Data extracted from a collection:
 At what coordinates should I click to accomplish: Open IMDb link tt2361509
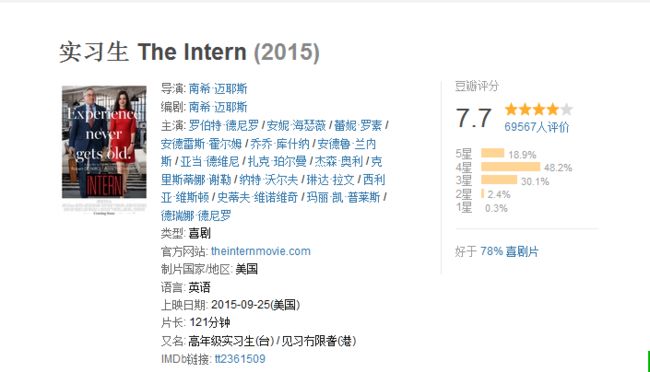pos(240,359)
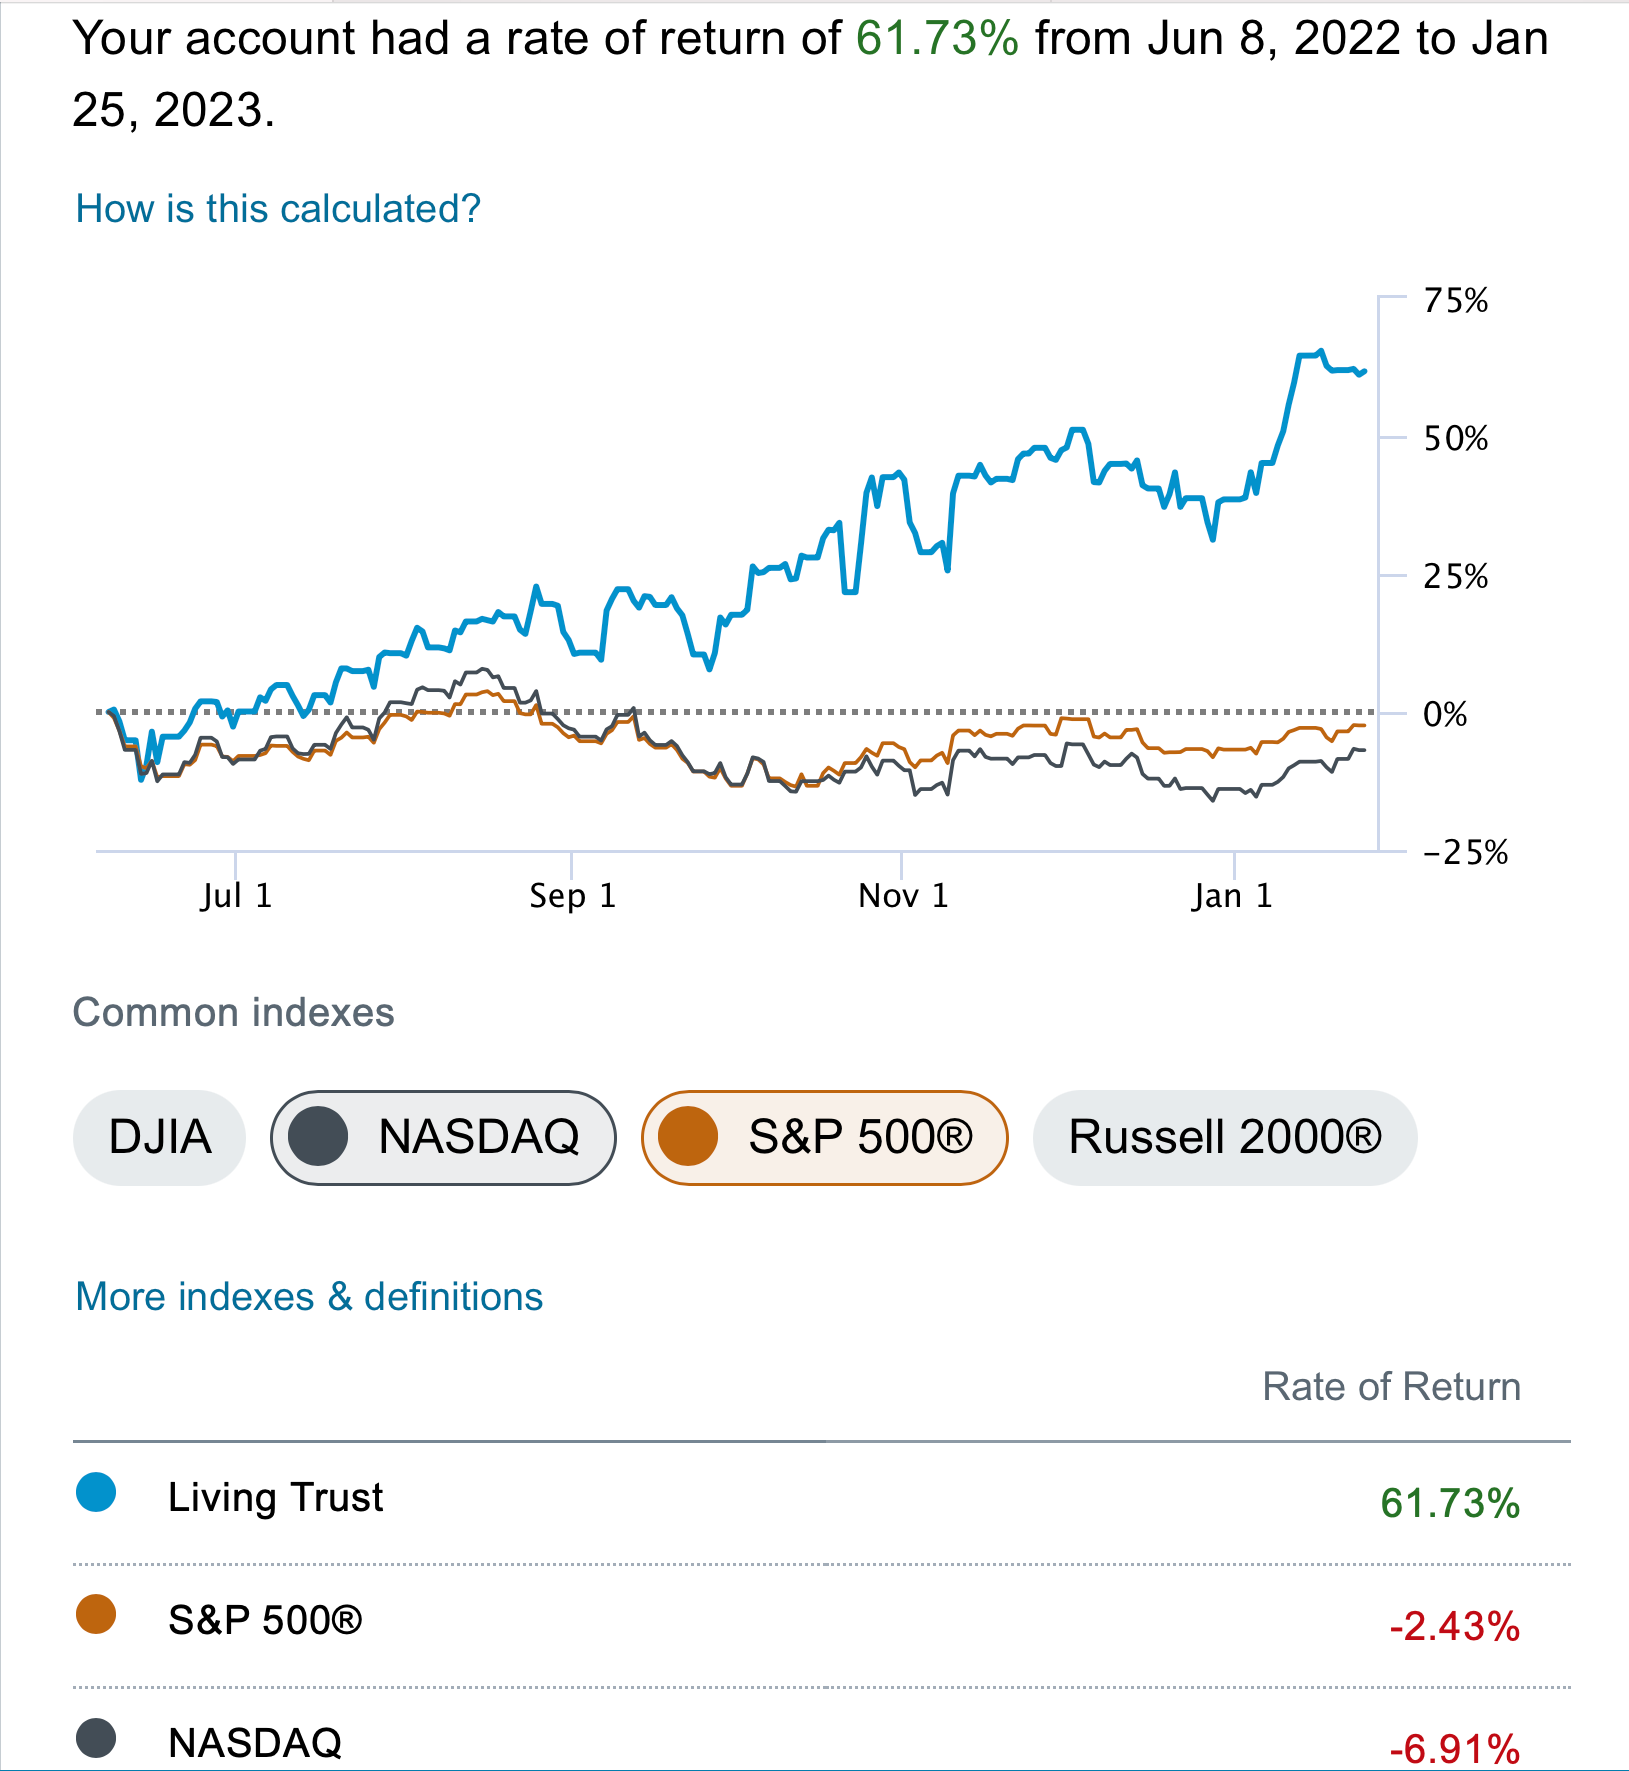
Task: Click the 50% label on chart axis
Action: [x=1455, y=438]
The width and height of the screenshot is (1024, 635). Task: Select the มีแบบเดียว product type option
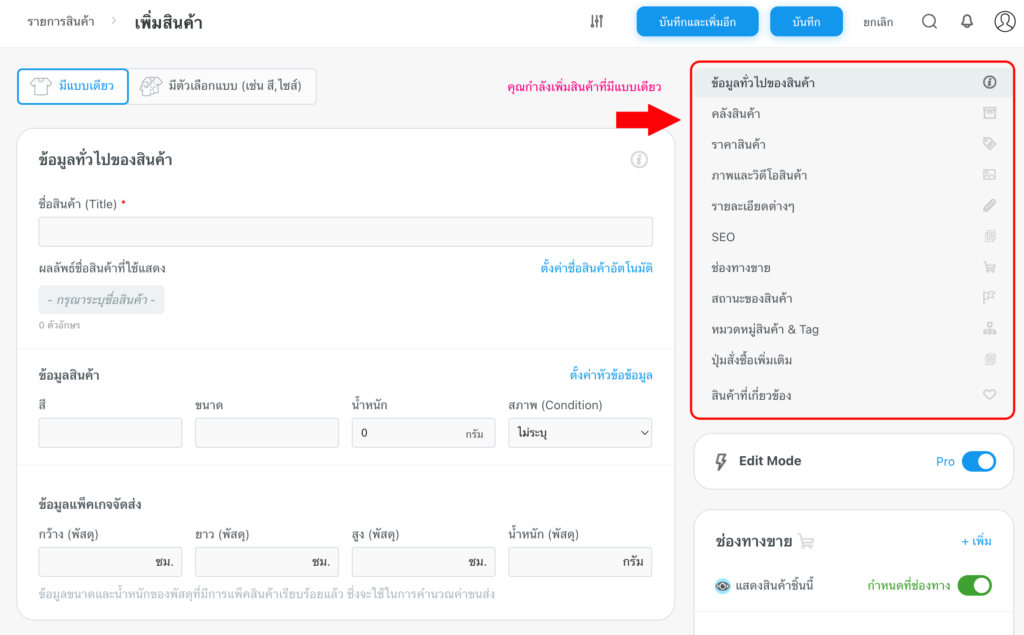(73, 86)
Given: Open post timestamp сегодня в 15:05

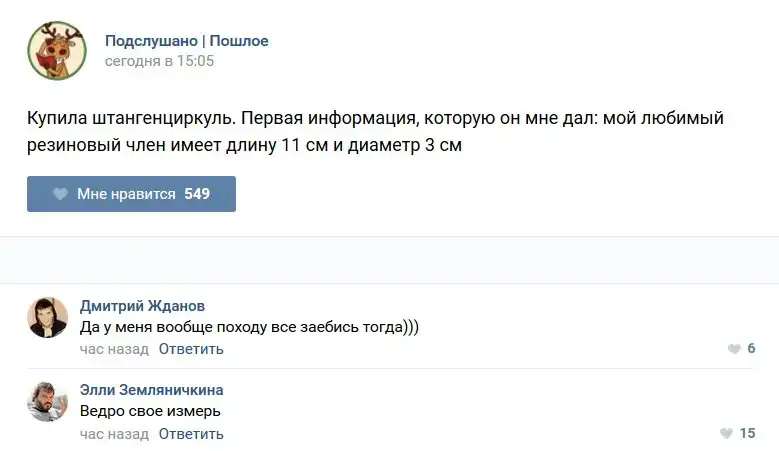Looking at the screenshot, I should pos(160,61).
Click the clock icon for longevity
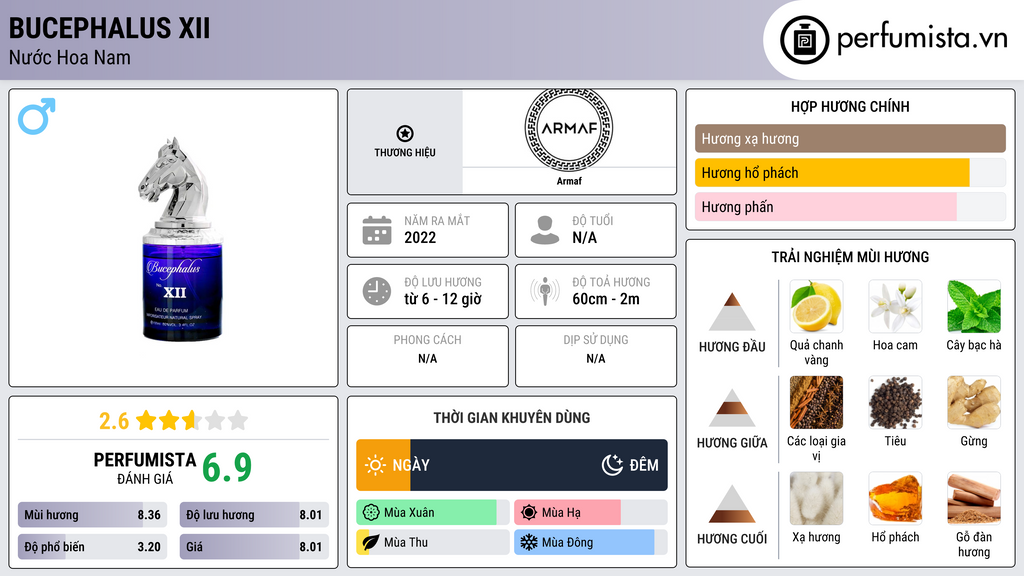Image resolution: width=1024 pixels, height=576 pixels. tap(376, 291)
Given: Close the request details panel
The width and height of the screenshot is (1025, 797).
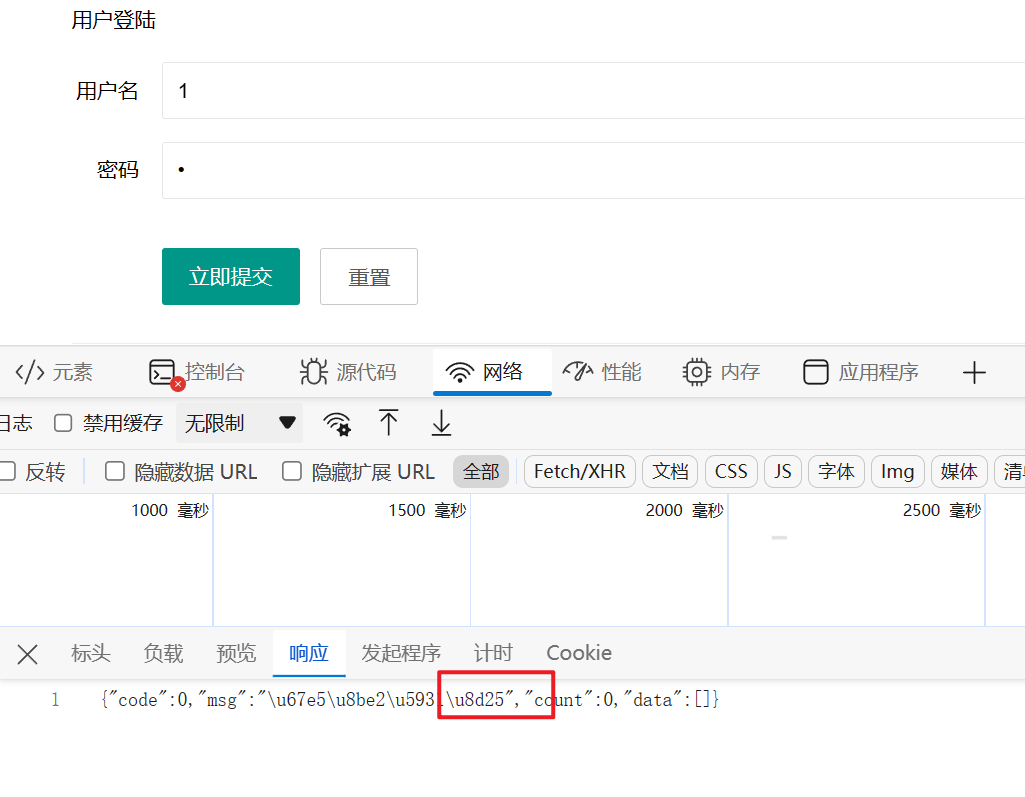Looking at the screenshot, I should coord(27,654).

▸ **WORK ITEM**
Text only, no pictures: please print exactly the lines above from the line with "Given: Open post timestamp сегодня в 15:05" up to and including the line with "Given: Close the request details panel", and nothing else.

▸ **RESPONSE BOX**
Given: Open post timestamp сегодня в 15:05

Looking at the screenshot, I should pos(160,61).
Click the clock icon for longevity
Image resolution: width=1024 pixels, height=576 pixels. tap(376, 291)
Given: Close the request details panel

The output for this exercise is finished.